Task prompt:
Count how many of the lines below contain the string "Select", with uppercase and lowercase letters counting as different, and reply with only that number.
--------------------
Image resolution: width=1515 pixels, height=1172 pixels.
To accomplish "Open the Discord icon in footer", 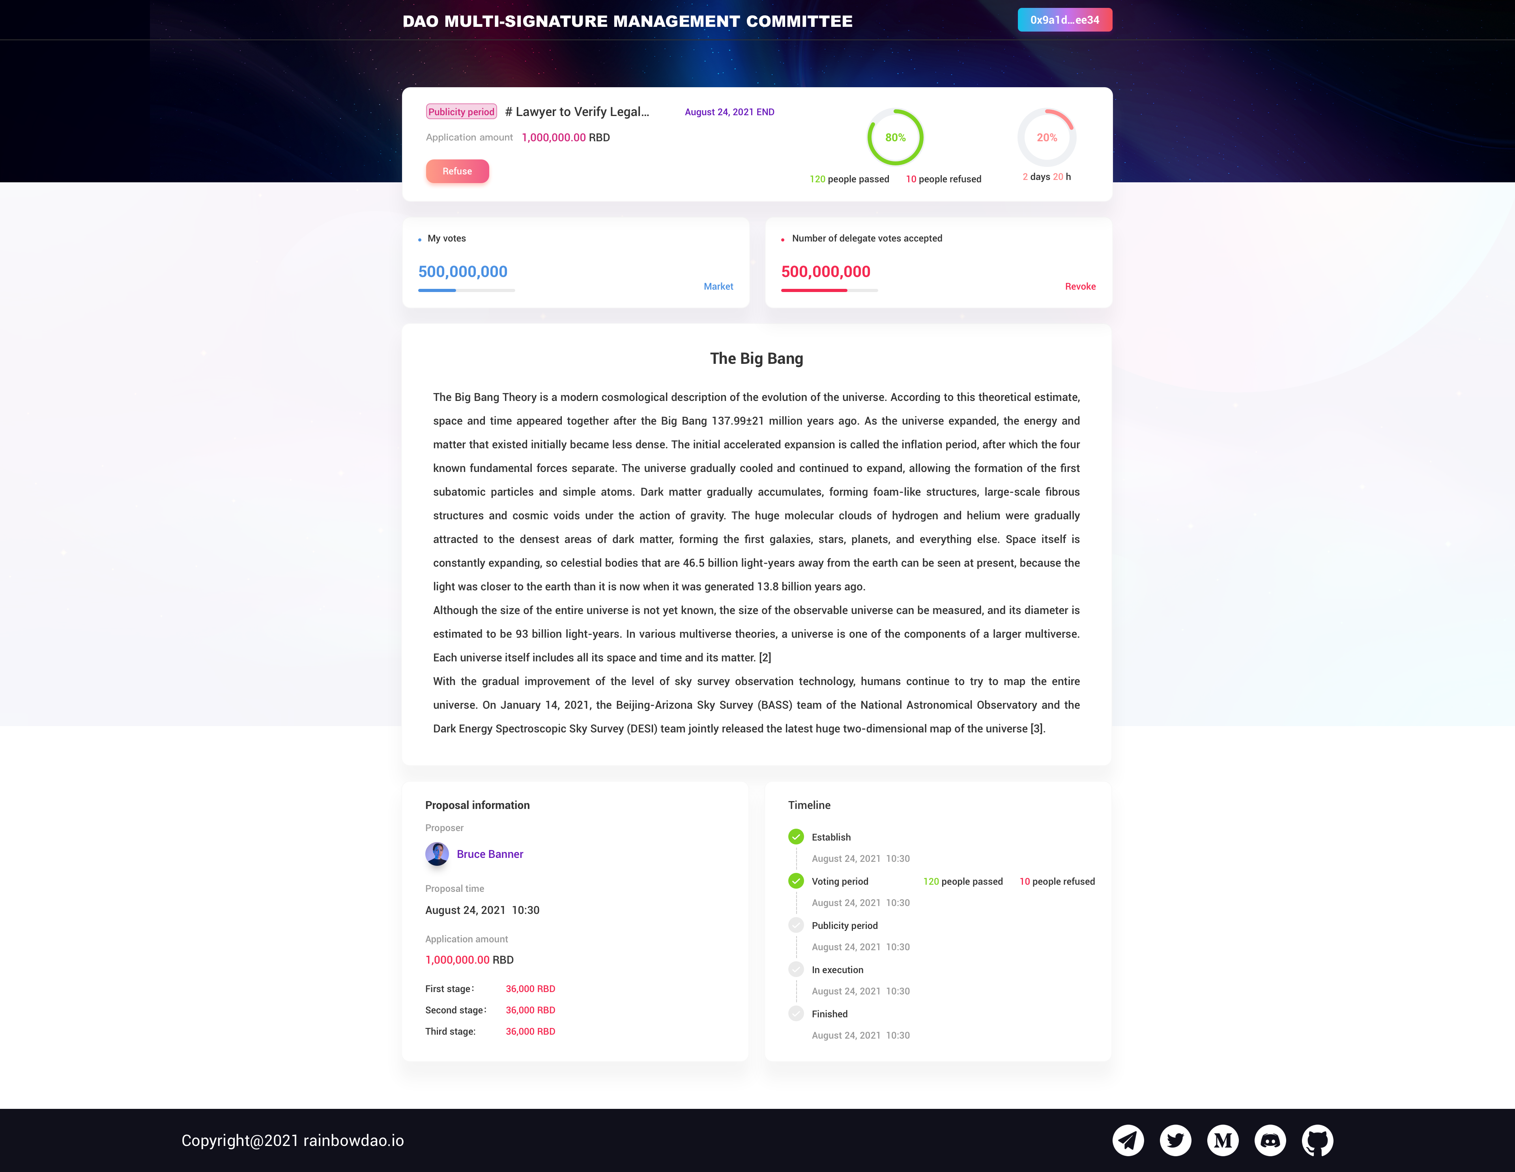I will [x=1270, y=1140].
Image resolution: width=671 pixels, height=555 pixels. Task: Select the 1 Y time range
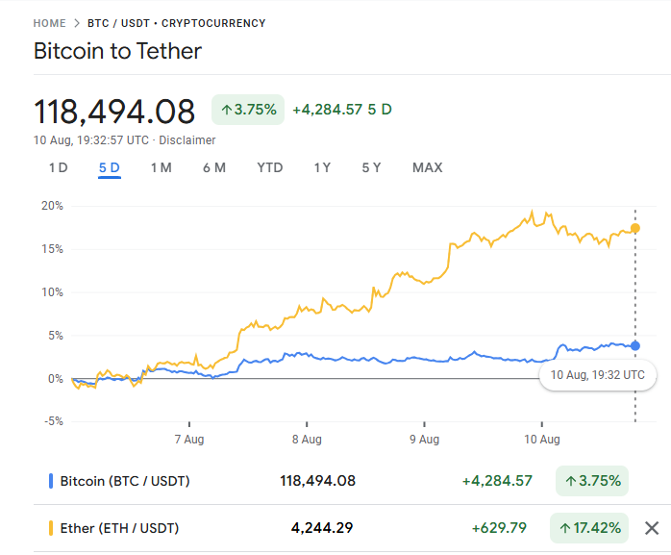pyautogui.click(x=322, y=167)
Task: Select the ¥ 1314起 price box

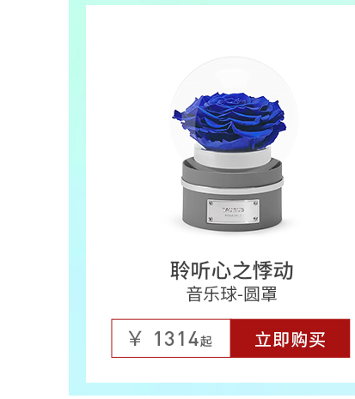Action: (x=171, y=338)

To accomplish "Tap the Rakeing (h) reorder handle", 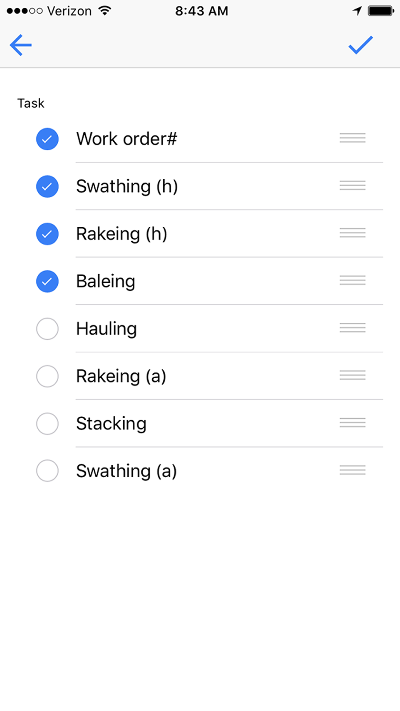I will click(x=352, y=233).
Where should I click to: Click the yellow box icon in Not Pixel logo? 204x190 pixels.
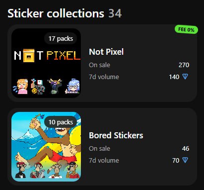[x=29, y=56]
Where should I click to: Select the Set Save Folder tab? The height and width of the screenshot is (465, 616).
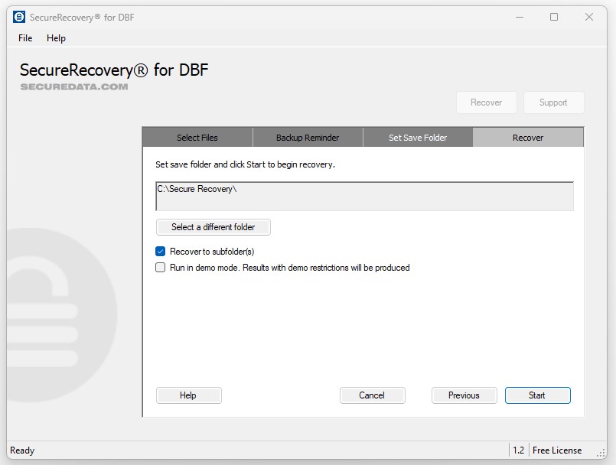(418, 138)
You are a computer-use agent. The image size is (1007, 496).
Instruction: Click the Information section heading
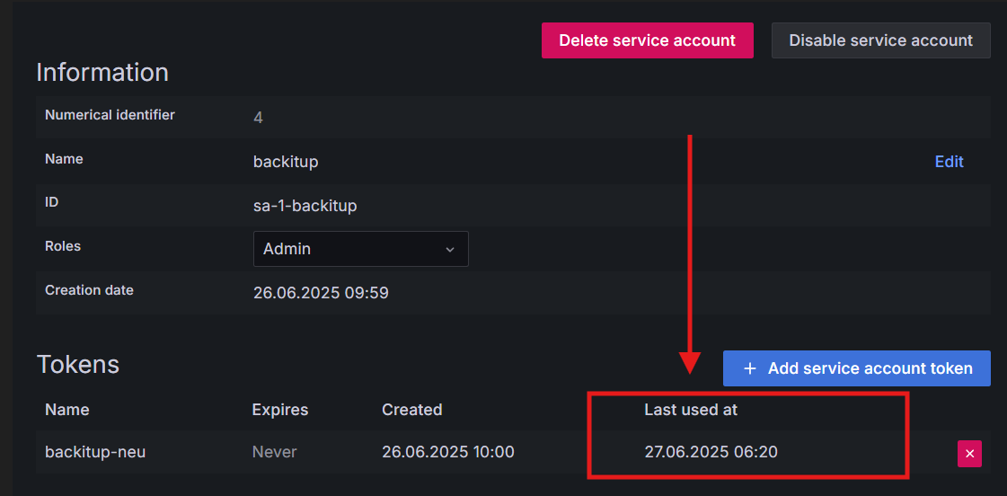[102, 72]
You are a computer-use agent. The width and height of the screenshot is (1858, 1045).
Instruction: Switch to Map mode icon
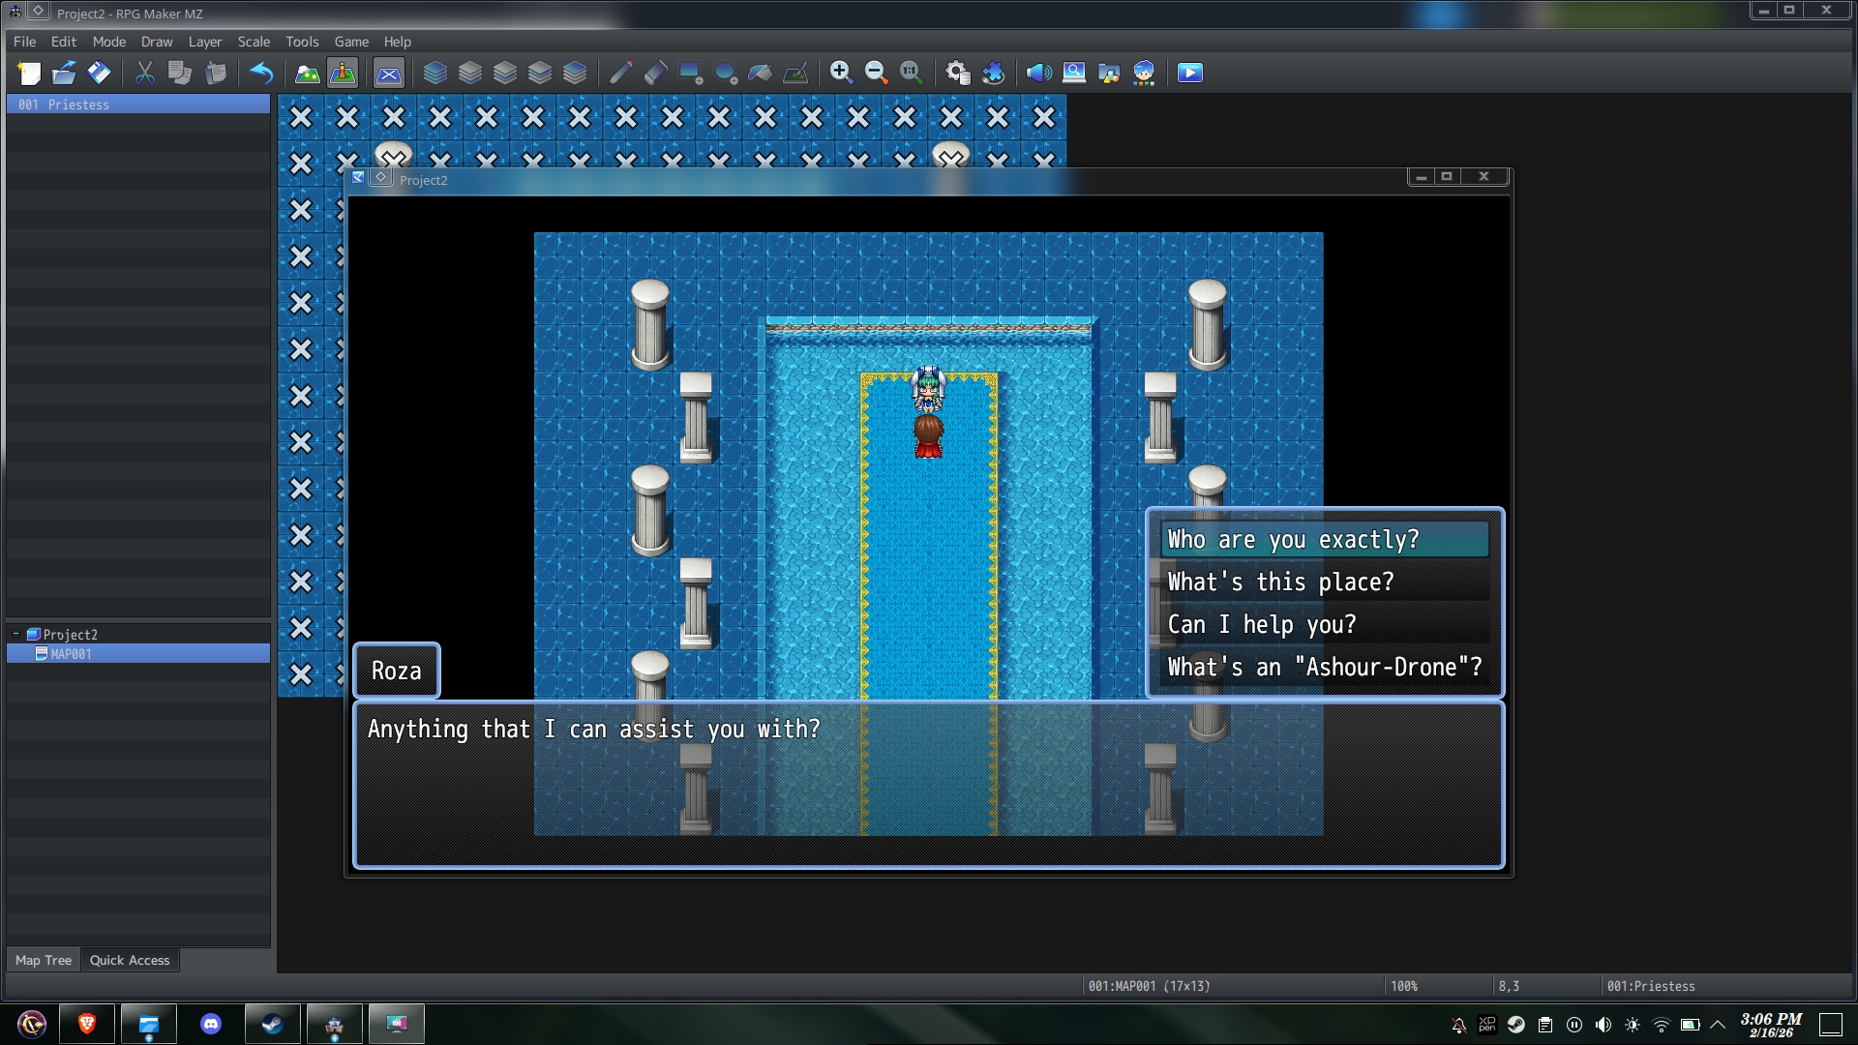(x=308, y=73)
--------------------
Result for this exercise:
3